The history of PRTX-100 (Bevifimod) is a compelling case study of an investigational therapeutic with a strong, elegant scientific rationale that ultimately failed to translate into a viable clinical product. The concept of harnessing a bacterial virulence factor for targeted immunomodulation was innovative. The dual mechanism of action, which aimed to simultaneously reduce the production of pathogenic autoantibodies and inhibit the effector cells responsible for tissue damage, was well-supported by preclinical data and represented a potentially disease-modifying approach for conditions like ITP and RA.
However, this promising concept was confronted by the harsh realities of human clinical pharmacology.
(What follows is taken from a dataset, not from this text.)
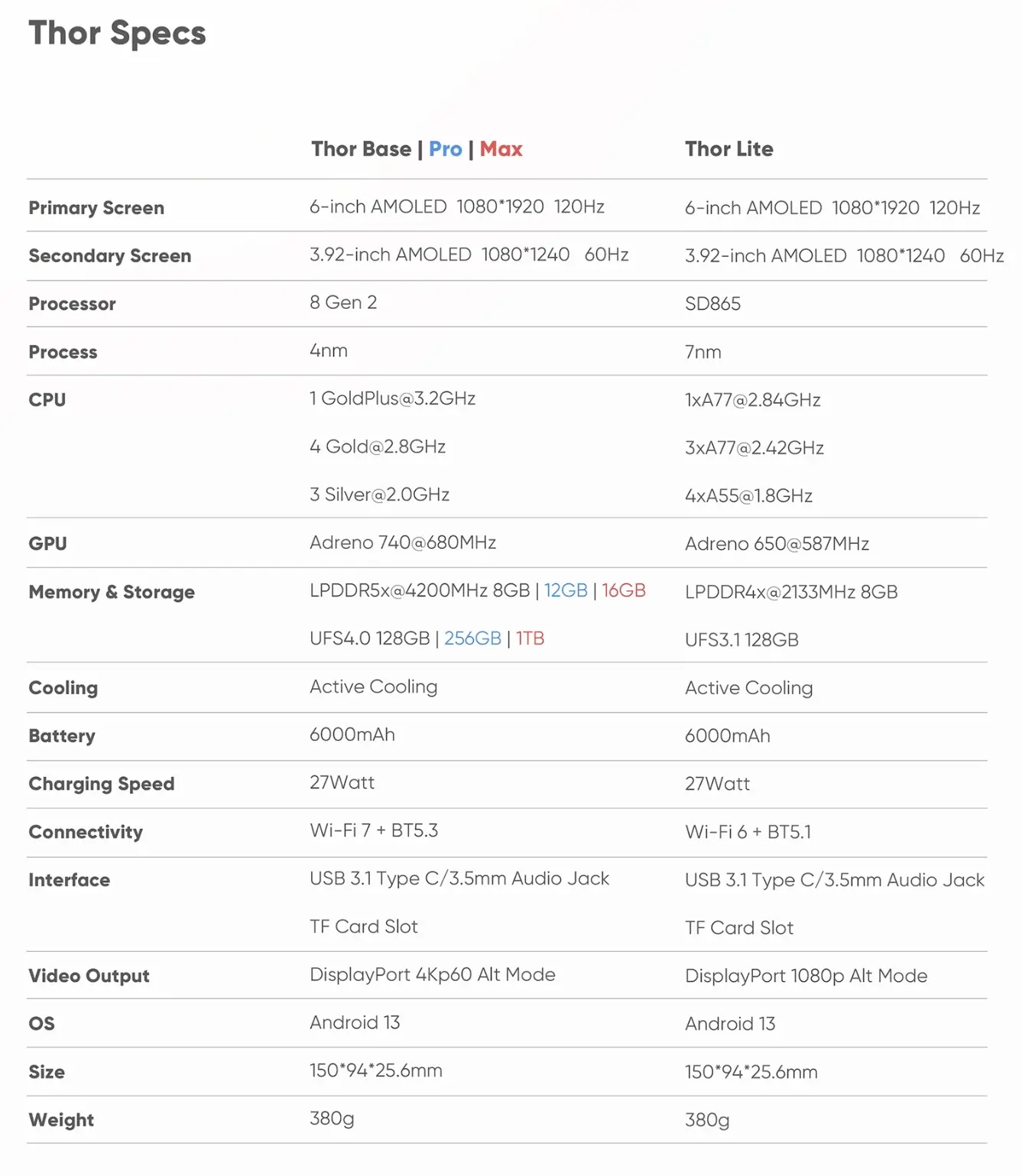
Task: Click the Secondary Screen row label
Action: click(x=109, y=256)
While the drug's safety profile was acceptable at the low doses tested, it was not entirely benign, with on-target inflammatory side effects suggesting a narrow therapeutic window. More importantly, the clinical efficacy signals were consistently weak and failed to demonstrate a clear, robust benefit. The central scientific flaw was the drug's profound immunogenicity. The predictable and potent ADA response in most patients led to rapid drug clearance, preventing the sustained exposure required for an immunomodulatory agent to work effectively.
PRTX-100 did not fail for a single reason but rather from an interconnected cascade of scientific, clinical, and corporate shortcomings.
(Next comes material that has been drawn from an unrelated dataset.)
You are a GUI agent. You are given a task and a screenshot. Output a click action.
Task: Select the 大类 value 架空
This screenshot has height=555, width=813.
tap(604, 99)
The story of PRTX-100 offers valuable lessons for the field of biopharmaceutical development. It underscores the immense challenge of translating therapies derived from foreign proteins, particularly those with inherent, potent immunological activity like bacterial superantigens. While such molecules offer novel mechanisms, their inherent immunogenicity may represent a fundamental barrier to success. Future attempts to develop therapeutics from similar sources would likely require advanced protein engineering techniques, such as de-immunization or PEGylation, to mitigate the host immune response.
Ultimately, PRTX-100 is a discontinued asset with no future clinical or commercial potential. Its development serves as a cautionary tale, illustrating how a promising preclinical concept can be defeated by the complex interplay of human pharmacology, clinical trial outcomes, and the critical importance of sustained corporate and financial viability.